Like many young players, the 21-year-old center didn’t know exactly where he was headed. He was originally picked in the third round (77th overall) of the 2003 NHL Entry Draft by the Phoenix, but after two years in the system, the Coyotes failed to sign him.
“I became a free agent after the lockout ended, when they had that week period to sign the players,” Redenbach explained. “[Boston] just contacted my agent and said they were interested, offered me a contract and I came to camp.”
Redenbach joined the Bruins camp after completing a strong junior career in the WHL, beginning in 2001 with the Prince George Cougars. He quickly became one of the league’s most productive centers, posting 68 points (17 goals, 51 assists) in 60 games when he split the 2002-03 season between the Cougars and the Swift Current Broncos. Redenbach earned accolades for what would be his finest season with Swift Current during 2003-04, when the young centerman led the WHL with 105 points (31 goals, 74 assists) in 71 games. While he wouldn’t recapture that success in his final season, Redenbach still found ways to put points on the board. He would split the 2004-05 season between Swift Current and the Lethbridge Hurricanes, for a combined 63 points (19 goals, 44 assists) in 65 games.
Redenbach turned heads early on in the Bruins camp, and has quickly adjusted to the pro game. His strengths are in his offensive playmaking, as he will seek out the puck and try to create scoring opportunities. Whether he’s passing to a teammate or putting the puck in the net, Redenbach’s got an accurate shot, and he seems to have a talent for being in the right place at the right time.
“I enjoy the professional atmosphere. In juniors it’s fun for a while, but you want to go on to the next level, just to get a chance to play at a higher level, to be a professional hockey player.”
Redenbach currently ranks seventh among AHL rookies and he’s second on the Bruins with a total of 22 points (9 goals, 13 assists) in 23 games and a +11 rating. Like any other rookie, he will need to fine tune his overall game.
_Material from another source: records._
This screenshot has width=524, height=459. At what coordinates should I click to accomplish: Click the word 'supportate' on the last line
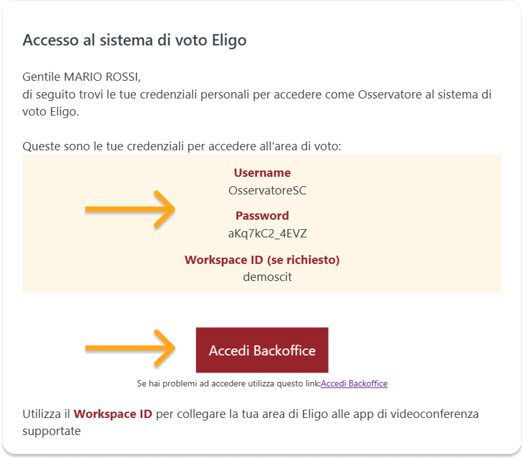tap(51, 431)
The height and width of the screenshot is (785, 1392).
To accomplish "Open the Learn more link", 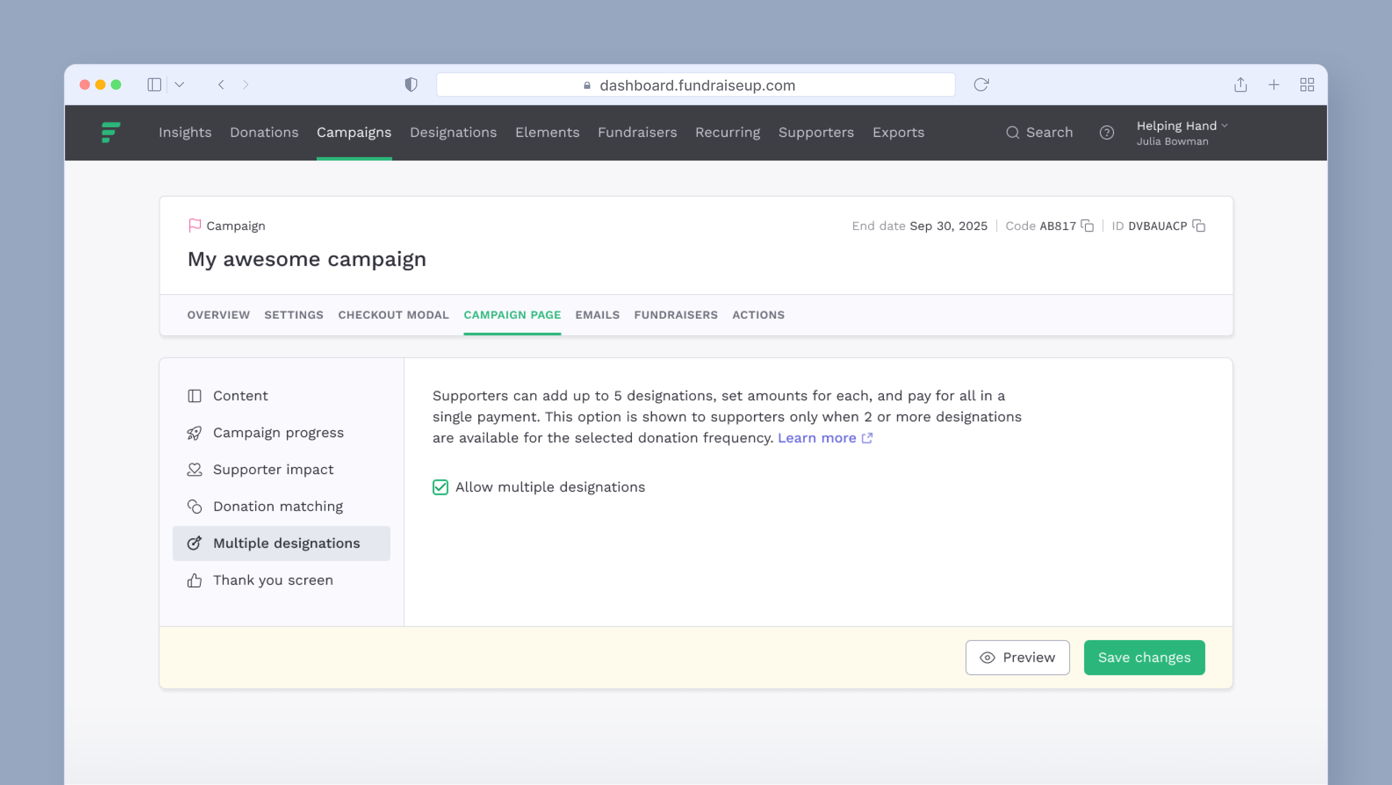I will point(817,437).
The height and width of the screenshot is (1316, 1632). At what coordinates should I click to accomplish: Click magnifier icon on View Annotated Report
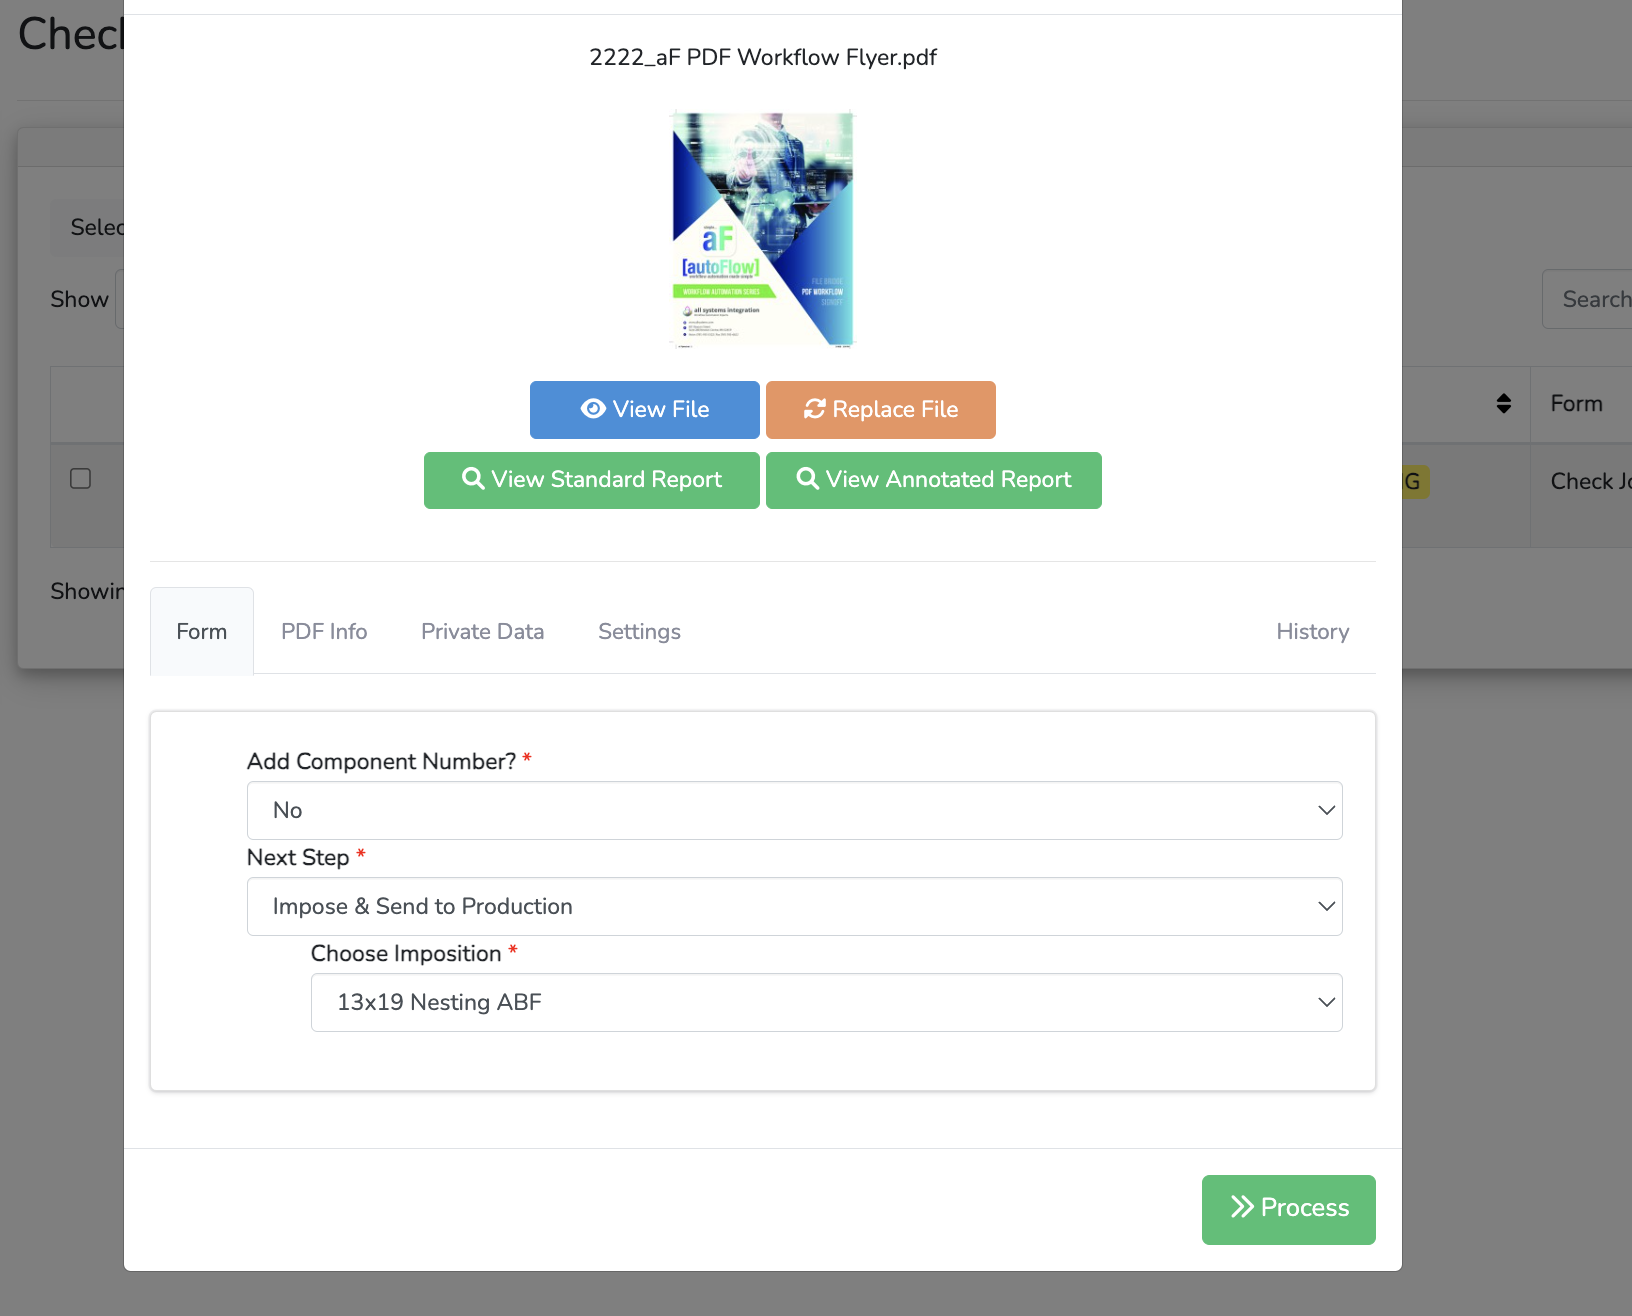tap(807, 479)
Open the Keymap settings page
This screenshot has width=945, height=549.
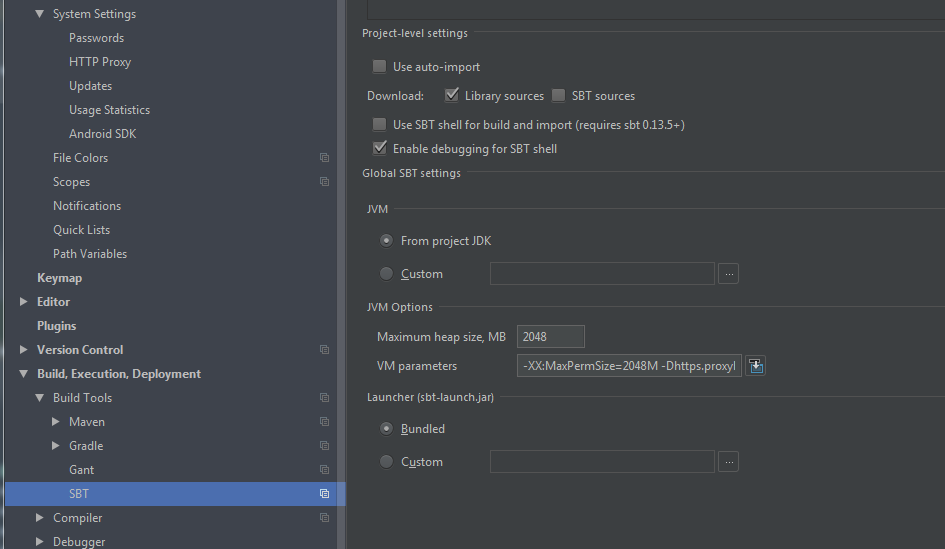[x=59, y=278]
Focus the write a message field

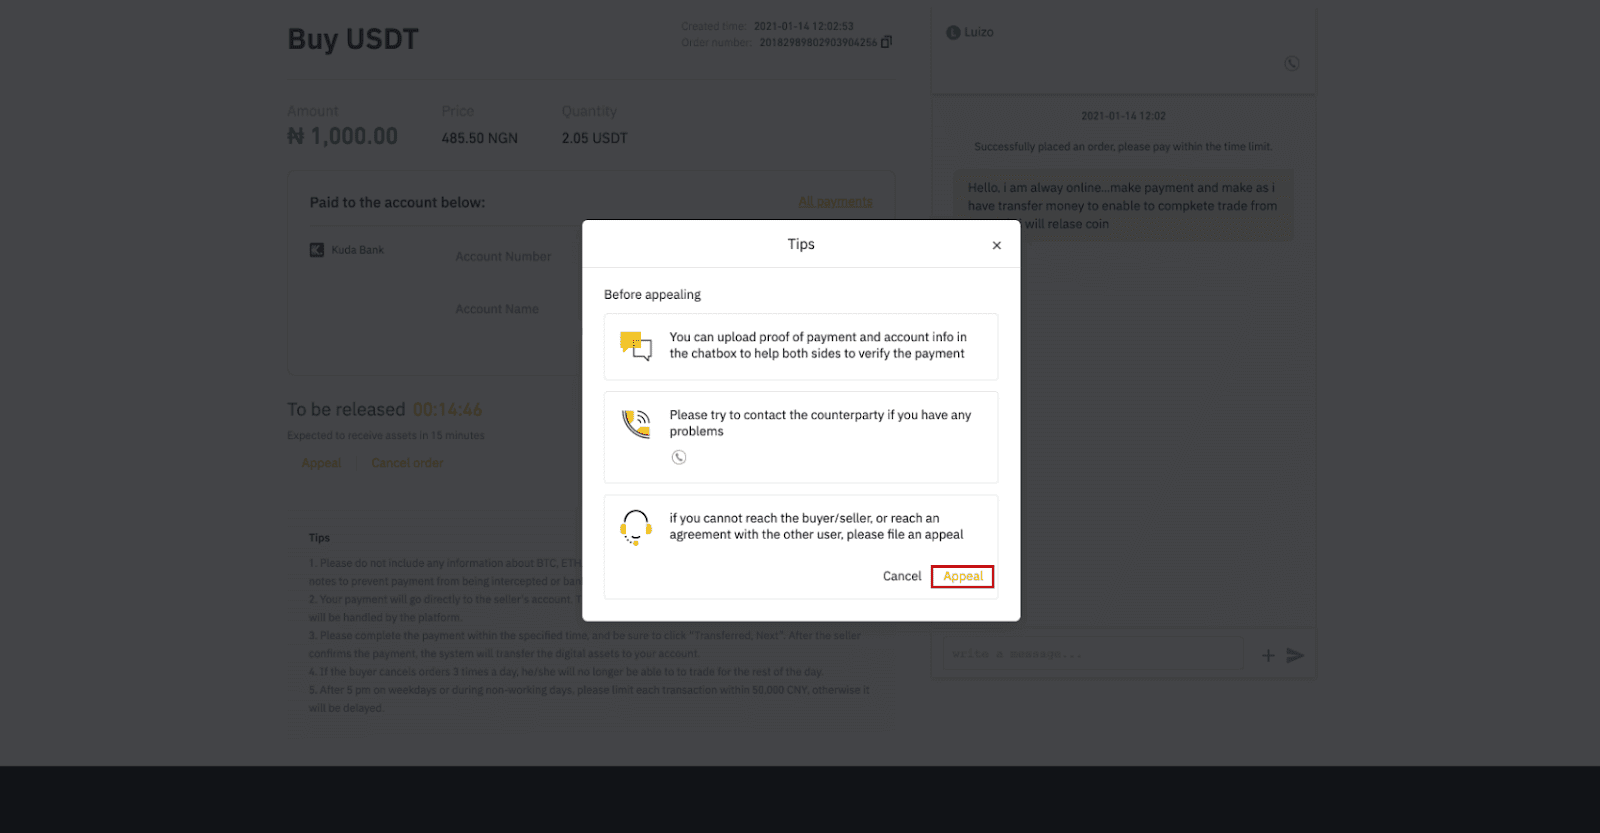click(1090, 655)
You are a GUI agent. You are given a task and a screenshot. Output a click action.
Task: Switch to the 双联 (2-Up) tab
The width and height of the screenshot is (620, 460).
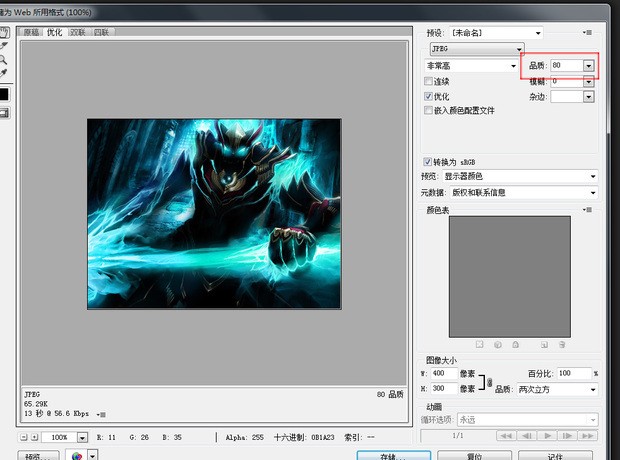[78, 32]
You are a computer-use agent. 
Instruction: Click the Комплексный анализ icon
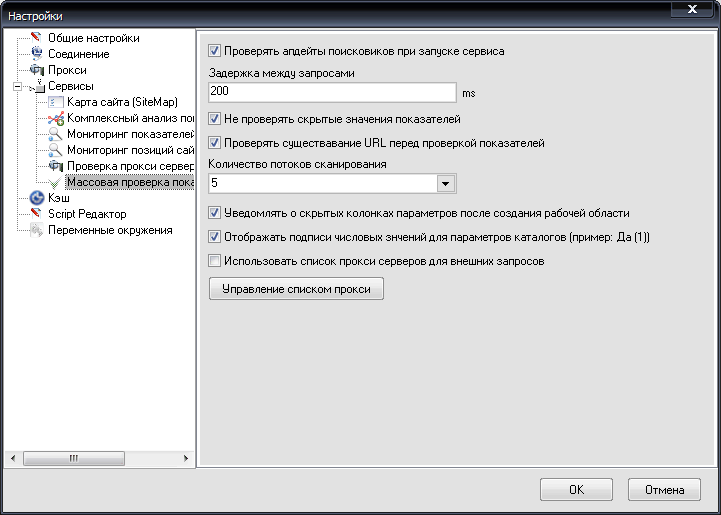click(x=56, y=118)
While he isn’t flashy, he is one of the more dependable parts of the Providence offense so far this season. Certainly the rigorous 72-game schedule played in the WHL helped to ease the transition to the AHL’s schedule, and Redenbach has also had the benefit of playing on a line with veterans Eric Nickulas and Eric Healey in a number of games. Right now, Redenbach has a promising future, and just how far he goes will depend on his own motivation and hard work.